Je suis scandalisée par ce qui se passe. Cette semaine encore j’ai reçu une lettre d’un professeur de collège en Provence. Ils ont une classe de latin et viennent d’apprendre que les crédits ont été diminués de moitié. L’Éducation nationale est aux mains de gens qui ont des idées étroites. Ils n’ont qu’à regarder ce qui se passe hors de l’enseignement. Le monde antique passionne tout le monde. Saviez-vous qu’il existe une méthode Assimil pour apprendre le grec ancien ? La première édition a été épuisée en trois mois ! L’erreur vient de ce que l’on considère l’enseignement comme la transmission d’un savoir utile, et non comme une formation de l’esprit. Or le grec et le latin servent avant tout à cela, à la formation de l’esprit. »

[2Aimé Michel accordait lui-même une grande importance à la pensée des Grecs. Il y faisait souvent référence et avait toujours son dictionnaire Bally sous la main pour éclairer quelque point de vocabulaire. Les trois adjectifs que j’ai utilisés pour décrire Jacqueline de Romilly s’appliquent aussi à lui : la proximité intellectuelle et de caractère entre eux est évidente, et même leurs visages doux et espiègles ne sont pas sans ressemblance.

[3Il s’agit d’un passage clé. Sa lecture est facile mais l’idée qu’il exprime, pleine de pièges, exige une réflexion patiente. En effet, nous sommes si convaincu au fond de nous qu’irrationnel veut dire impossible, irréel, que sitôt cette chronique lue nous nous hâterons de l’oublier ! Il faut un effort de pensée pour investir le mot « irrationnel » d’un sens positif, non pas tant de contraire à la logique humaine qu’au-delà de cette logique. Remarquons qu’Aimé Michel se réfère ici à l’univers et non aux mathématiques. En suggérant que Dieu ne se soumet pas nécessairement à notre logique, il ne veut pas dire que, les axiomes d’Euclide supposés admis, Dieu lui-même pourrait faire qu’un triangle ait quatre côtés ! Ce qu’il a en vu ce sont les phénomènes observés dans la nature dont certains sont acceptés parce qu’ils sont « rationnels » et d’autres rejetés (ou au moins disputés) parce qu’ils sont « irrationnels ». Aimé Michel rejette cette classification qu’il juge superficielle et susceptible d’altérer profondément notre vision du monde en éliminant les faits qui ne « cadrent » pas. A ses yeux les progrès de la science se font souvent en déplaçant la frontière entre ce qu’on considère comme rationnel à une époque donnée et ce qu’on tient pour irrationnel. Un bon exemple en est fourni par la physique quantique.
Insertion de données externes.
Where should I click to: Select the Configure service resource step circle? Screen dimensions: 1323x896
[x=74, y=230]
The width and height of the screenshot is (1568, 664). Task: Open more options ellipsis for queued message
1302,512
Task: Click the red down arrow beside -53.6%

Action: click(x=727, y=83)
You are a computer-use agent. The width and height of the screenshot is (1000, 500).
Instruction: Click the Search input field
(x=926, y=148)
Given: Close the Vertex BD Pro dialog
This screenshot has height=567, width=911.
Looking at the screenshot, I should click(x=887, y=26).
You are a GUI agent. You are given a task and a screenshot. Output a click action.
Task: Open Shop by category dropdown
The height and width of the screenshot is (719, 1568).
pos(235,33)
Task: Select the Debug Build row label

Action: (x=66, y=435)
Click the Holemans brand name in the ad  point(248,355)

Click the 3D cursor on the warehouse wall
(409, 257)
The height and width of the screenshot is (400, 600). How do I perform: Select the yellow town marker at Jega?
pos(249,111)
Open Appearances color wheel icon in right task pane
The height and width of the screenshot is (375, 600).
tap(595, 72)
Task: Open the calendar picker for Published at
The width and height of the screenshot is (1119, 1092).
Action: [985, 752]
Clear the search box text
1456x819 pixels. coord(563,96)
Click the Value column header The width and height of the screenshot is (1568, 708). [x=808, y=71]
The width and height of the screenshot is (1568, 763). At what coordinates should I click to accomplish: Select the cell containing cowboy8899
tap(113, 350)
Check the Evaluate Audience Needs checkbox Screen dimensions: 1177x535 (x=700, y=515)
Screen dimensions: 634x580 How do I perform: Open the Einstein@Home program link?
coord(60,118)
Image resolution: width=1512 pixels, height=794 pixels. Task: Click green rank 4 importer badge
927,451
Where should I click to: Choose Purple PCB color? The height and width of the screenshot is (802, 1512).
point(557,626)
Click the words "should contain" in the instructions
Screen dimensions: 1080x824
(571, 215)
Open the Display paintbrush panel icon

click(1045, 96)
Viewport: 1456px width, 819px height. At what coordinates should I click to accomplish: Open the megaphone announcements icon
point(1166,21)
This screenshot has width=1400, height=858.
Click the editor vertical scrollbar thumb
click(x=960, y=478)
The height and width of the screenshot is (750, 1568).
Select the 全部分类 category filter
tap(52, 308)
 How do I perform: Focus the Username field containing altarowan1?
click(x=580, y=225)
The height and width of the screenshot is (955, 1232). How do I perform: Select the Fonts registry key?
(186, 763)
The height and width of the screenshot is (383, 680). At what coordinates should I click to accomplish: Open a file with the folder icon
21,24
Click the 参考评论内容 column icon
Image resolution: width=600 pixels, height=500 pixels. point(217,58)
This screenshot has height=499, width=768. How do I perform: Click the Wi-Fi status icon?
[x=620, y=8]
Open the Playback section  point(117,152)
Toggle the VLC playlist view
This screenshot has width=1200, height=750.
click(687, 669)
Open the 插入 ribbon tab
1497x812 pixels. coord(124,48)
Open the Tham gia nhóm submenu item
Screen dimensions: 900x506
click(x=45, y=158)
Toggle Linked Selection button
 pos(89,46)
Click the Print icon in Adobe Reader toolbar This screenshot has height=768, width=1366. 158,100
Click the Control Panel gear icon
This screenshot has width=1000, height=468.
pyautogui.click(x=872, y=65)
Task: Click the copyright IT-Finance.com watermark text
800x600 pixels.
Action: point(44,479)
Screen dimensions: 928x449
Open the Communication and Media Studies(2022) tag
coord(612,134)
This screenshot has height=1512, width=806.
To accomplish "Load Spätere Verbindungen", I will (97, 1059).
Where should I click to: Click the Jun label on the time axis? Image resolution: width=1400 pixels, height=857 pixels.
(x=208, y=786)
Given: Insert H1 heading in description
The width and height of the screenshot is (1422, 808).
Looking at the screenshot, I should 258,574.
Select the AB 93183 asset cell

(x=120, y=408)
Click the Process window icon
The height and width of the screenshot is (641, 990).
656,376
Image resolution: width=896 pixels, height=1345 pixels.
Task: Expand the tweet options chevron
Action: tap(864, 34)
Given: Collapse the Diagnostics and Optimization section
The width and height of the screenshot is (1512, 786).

[4Jean Fourastié partage également cette idée que la pensée humaine est limitée : « Nous avons trop l’habitude de considérer la pensée rationnelle comme un fruit parfait d’un esprit pur ; la science des hommes comme la science de Dieu. En réalité, la science est relative à l’homme et porte en elle les contingences de la pensée de l’homme ; fruit du cerveau de l’homme, elle souffre des servitudes qui résultent de l’unicité et de la relative simplicité du cerveau humain ; (…). La machine à connaître commande la forme de la connaissance. » (Jean Fourastié : « L’R de Garches », in Idées majeures, Gonthier, 1966, p. 184).

[5C’est une des idées fondamentales d’Aimé Michel, inséparable de sa conception de l’évolution, du prodige (n° 80, Questions aux philosophes, chronique parue ici le 16 .11.2009, également dans La clarté chapitre 24, p. 603), des ovnis (n° 110, Les ovnis et l’irrationnel, chapitre 20, p. 505), des extraterrestres (voir note c, in n° 80 Questions aux philosophes), de la nature (n° 247, Il n’y a pas de raccourci, chapitre 21, p. 529, n° 246, Les ruines d’Athènes, chapitre 16, p. 426), de la révélation (n° 388, La science et l’ultime secret des choses, chapitre 26, p. 685) et de Dieu même (n° 90, La grenouille au fond du puits, chapitre 6, p. 183).

[6Sur cet « au-delà de l’intelligence », voir la note 507 in La clarté, chronique n° 438, Vers l’homme périmé, chapitre 16, p. 446., c’est lui seul qui donne à l’homme sa singularité.